Tom Robinson (b.1950) is a UK songwriter & broadcaster first known in the 70s as an anti-racist and LGBT campaigner. He released 19 albums between 1975-2001 with various bands and has co-written songs with Elton John, Peter Gabriel, Dan Hartman and Manu Katché. He's an award-winning presenter at BBC Radio 6 Music, and released "Only The Now" (his first album in 19 years) in October 2015.

Tom Robinson seems to have been forgotten by the musical mainstream. The Tom Robinson Band were one of the great early punk bands, with an enormous following. The band split up after two albums and seem to have been forgotten, although Tom Robinson briefly returned to the charts in the early 80s with War Baby.

Tom Robinson continues touring and producing albums. "Living In A Boom Time"  - a solo acoustic album, recorded live at club gigs in Ireland - is one of his best albums and demonstrates the powerful mix of musical talent, wit and anger at the world's injustices that makes Tom one of my favourite artists. It captures the spirit of a Tom Robinson solo show around the beginning of the 1990s.

It starts with a brief intro, which comments ironically on Tom's transition from Punk Rocker to the more acoustic style of this album. Most of the album contains new material. "Living in a boom time" is an attack on the get rich quick culture of the early 90s and "Yuppy Scum" comments ironically on the transition from young rebel to middle aged pillar of the establishment that many people go through. My own favourite is "Rigging it up, Duncannon" inspired by the tragedy of the explosion on the Piper Alpha Oil Rig. "More Lives Than One" is better than the original, and "Castle Island" is unavailable on any other album. The album finishes with new versions of the classic tracks, "War Baby" and "Back in the Ould Country".

"Across eleven tracks, recorded live on tour in Ireland earlier this year, Tom Robinson reinvents himself as a solo folk singer. But where some faded rock stars may clutch desperately at the acoustic guitar, as a straw to save them from the harsh realities of life without chart positions, our Tom would appear to have made a sound and successful career move.
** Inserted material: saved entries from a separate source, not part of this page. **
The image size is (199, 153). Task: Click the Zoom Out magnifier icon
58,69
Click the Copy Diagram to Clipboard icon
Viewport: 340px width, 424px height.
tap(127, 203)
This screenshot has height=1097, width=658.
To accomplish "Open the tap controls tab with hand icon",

Shorn of the obligatory bass, drums and electric guitars', Robinson reveals a bite at the bottom of his voice-and a dozen more tonsiliary textures besides which will come as a considerable surprise to those who remember only the one-dimensional, weak and watery sound of his singing on the likes of '2-4-6-8 Motorway' and 'Glad To Be Gay'.
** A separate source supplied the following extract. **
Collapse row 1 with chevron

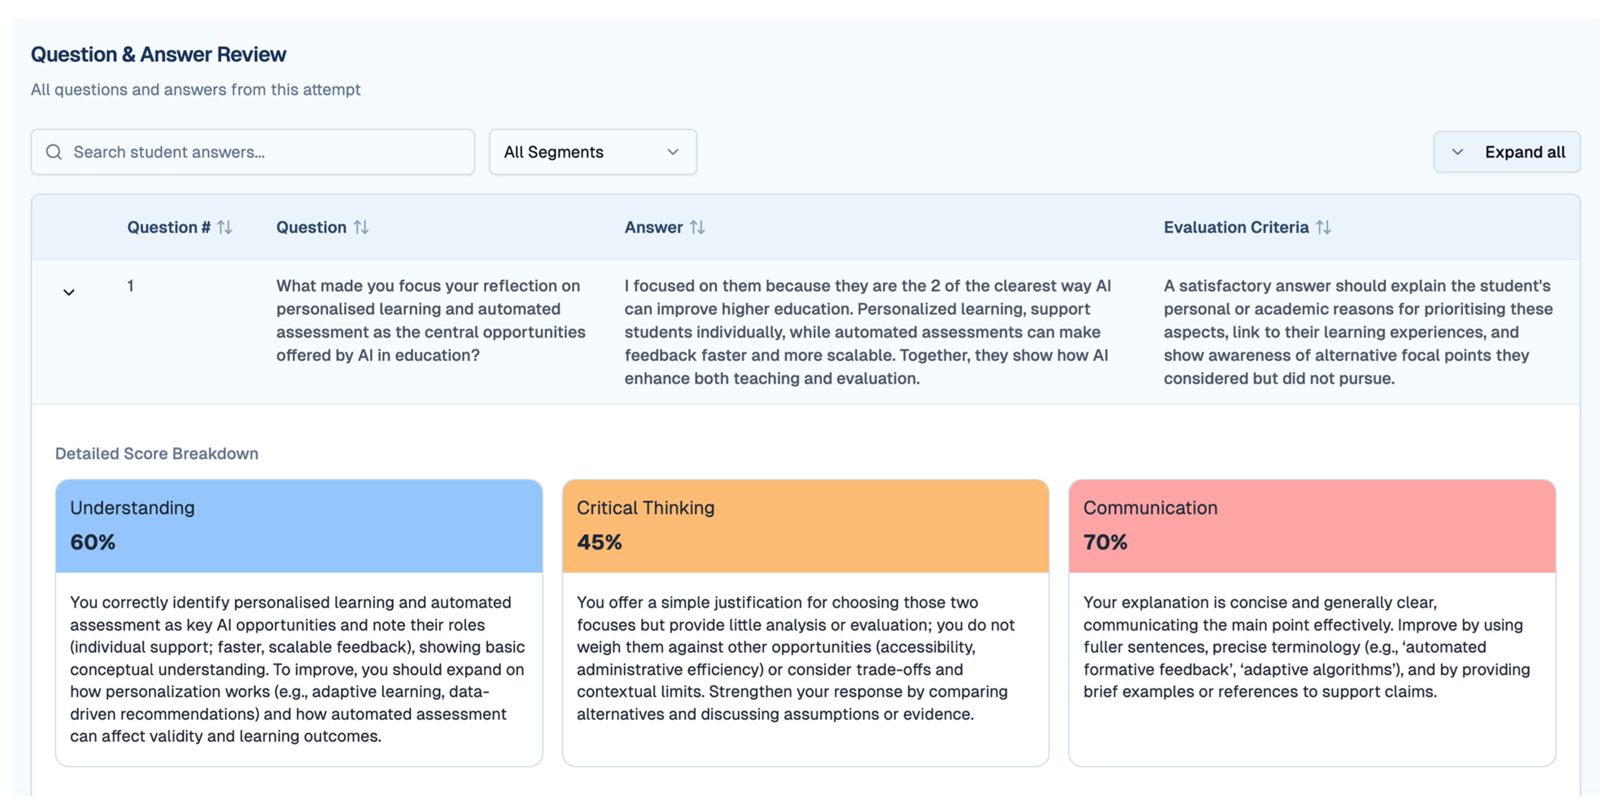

Standing alone and vulnerable like this, Robinson still manages to infuse his material with a strong sense of meaning, without having to resort to the blatant sloganeering which has often blighted his writing since the late '70s.

But then, with the possible exception of 'Yuppie Scum', Robinson's own translation of Jacques Brel's inflammatory 'Les Bourgeois', the songs here are uniformly less angry and embittered than they were back in his heyday as a pinko Punk.

Robinson's subject matter on 'Living In A Boom Time', 'My Own Sweet Way', 'Rigging It Up Duncannon' and 'The Brits Come Rolling Back' is still everyday social injustice in the post-AIDS, post-Thatcher era. But he now handles his themes with a weary resignation which, paradoxically, pushes the message home all the more effectively. And entertainingly.

Such a shift in emphasis may well prompt the agitprop fraternity to accuse him of going soft politically but, for the rest of us, Living In A Boom Time is Tom Robinson's most appealing album in years." - Chas de Whalley
 , VOX Magazine         

Tracklist:

1 Intro 1:00
2 Living In A Boom Time 3:55
3 Blood Brother 4:31
4 More Lives Than One 2:44
5 Yuppie Scum 3:05
6 My Own Sweet Way 4:10
7 Castle Island 4:24
8 Rigging It Up, Duncannon 3:26
9 The Brits Come Rolling Back 3:18
10 War Baby 4:31
11 Back In The Old Country 3:40

Tom Robinson - Living In A Boom Time (1992)
(320 kbps, cover art included)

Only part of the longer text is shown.